South Africa’s leading companies are beginning to use social media, reports World Wide Worx, although only a few are maximising the capacity of social media sites as effective business tools.

Released today, the study entitled the South African Social Media Landscape 2012, reports that although 95 percent of the 61 major brand corporations surveyed have social media strategies in place, few really know how to capitalise on the opportunities presented by social media to streamline products and services with consumer needs and demands.

The study- concluded by World Wide Work in partnership with information analysts Fuseware – shows that of the 95 percent of companies with existing social media strategies, only 51 percent view their use of Facebook as effective, and only 33 percent rate their current Twitter use as effective.

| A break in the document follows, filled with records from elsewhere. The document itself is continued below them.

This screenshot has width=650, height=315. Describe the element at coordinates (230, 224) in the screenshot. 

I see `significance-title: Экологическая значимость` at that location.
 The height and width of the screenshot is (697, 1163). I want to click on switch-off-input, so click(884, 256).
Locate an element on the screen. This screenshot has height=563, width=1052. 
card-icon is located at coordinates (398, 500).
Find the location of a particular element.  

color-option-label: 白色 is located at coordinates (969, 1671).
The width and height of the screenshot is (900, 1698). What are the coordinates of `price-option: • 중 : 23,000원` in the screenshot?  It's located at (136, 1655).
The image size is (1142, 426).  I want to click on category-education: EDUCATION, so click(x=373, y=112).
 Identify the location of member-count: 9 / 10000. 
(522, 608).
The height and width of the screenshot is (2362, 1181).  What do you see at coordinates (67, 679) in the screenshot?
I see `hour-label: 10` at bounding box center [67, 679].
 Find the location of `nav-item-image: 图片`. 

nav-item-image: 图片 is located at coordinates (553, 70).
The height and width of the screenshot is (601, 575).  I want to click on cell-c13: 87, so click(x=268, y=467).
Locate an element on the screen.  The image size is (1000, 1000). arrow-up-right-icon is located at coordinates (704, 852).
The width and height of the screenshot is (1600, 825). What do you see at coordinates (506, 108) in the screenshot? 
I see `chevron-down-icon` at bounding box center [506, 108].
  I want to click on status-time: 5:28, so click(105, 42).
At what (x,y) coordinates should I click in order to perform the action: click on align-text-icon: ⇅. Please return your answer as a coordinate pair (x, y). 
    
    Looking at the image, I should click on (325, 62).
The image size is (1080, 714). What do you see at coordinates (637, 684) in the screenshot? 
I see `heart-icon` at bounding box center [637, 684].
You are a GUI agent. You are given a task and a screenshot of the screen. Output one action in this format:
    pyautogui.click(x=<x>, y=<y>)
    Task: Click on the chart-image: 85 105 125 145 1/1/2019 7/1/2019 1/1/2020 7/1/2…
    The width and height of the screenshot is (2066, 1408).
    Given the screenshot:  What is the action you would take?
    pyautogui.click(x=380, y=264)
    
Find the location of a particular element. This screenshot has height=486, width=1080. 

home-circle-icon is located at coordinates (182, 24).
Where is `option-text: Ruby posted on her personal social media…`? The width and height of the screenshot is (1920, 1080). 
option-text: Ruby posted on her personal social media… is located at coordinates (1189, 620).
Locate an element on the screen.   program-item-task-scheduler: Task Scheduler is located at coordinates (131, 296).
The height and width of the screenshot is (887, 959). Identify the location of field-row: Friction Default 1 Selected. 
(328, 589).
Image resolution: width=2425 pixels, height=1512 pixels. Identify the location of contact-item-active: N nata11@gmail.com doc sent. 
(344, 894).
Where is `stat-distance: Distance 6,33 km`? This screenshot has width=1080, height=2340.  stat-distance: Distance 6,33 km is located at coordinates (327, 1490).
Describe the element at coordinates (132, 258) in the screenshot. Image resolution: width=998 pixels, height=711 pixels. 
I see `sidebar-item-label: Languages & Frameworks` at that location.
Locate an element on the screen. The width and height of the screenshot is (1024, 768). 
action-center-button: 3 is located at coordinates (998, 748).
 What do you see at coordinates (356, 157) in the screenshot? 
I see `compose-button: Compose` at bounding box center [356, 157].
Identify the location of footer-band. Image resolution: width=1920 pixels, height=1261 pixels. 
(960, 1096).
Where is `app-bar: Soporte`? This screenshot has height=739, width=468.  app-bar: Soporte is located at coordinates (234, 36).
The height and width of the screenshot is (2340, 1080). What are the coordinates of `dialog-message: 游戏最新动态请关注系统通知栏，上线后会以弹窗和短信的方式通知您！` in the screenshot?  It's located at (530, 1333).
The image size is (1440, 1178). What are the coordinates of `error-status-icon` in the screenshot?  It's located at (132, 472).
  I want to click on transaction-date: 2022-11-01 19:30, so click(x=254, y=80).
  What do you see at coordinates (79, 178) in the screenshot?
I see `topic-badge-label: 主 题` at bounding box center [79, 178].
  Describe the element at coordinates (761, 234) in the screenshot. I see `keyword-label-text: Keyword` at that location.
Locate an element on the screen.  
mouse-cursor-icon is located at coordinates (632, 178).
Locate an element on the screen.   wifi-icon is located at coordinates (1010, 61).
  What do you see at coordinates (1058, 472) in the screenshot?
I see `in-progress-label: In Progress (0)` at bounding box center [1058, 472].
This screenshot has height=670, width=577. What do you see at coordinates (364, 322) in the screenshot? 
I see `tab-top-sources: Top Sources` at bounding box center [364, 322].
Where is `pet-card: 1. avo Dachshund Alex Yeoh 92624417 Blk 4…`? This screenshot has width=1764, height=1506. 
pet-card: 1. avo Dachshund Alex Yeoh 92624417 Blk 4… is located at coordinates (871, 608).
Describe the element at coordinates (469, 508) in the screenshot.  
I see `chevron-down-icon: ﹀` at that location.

The study suggests that while companies are beginning to branch out into social media, they are yet to meet the levels of social media use displayed by their customers – thus losing out on a big opportunity to connect with the consumer market.

Commenting on the conclusions to be drawn from the study, World Wide Worx Managing Director Arthur Goldstuck said in a press release today: “The survey shows that corporate South Africa has woken up to social media, but it hasn’t yet figured out how to dress for the role…Most large companies are still neutral on the impact of social media, and are still feeling their way.”

When asked about reasons for using social media, the study sees 70 percent of companies naming PR as their purpose, while 62 percent of brands claim social media to be central to marketing strategies.  13 percent of study participants claimed their sole purpose in having a social media campaign was that their direct competitors also have such a strategy.

This being the case, 49 per cent of those interviewed disclosed that use of social media is solely placed within the remit of the company’s marketing team, compared with only 18 per cent entrusting social media to their PR department.

Another issue highlighted by the study is that companies do not have the knowledge or skills to implement a strong social media strategy, or to then gauge the effectiveness of any social media use.  While a proportion of companies claimed an intention to better train staff in the use of social media as a vital tool, only 15 percent of those interviewed could say that they thought staff skills in social media are optimal.

Goldstuck concludes: “The survey shows that companies haven’t quite figured out what is more important…It comes down to separating volume from value, and that takes time and energy, rather than just a dashboard of numbers.”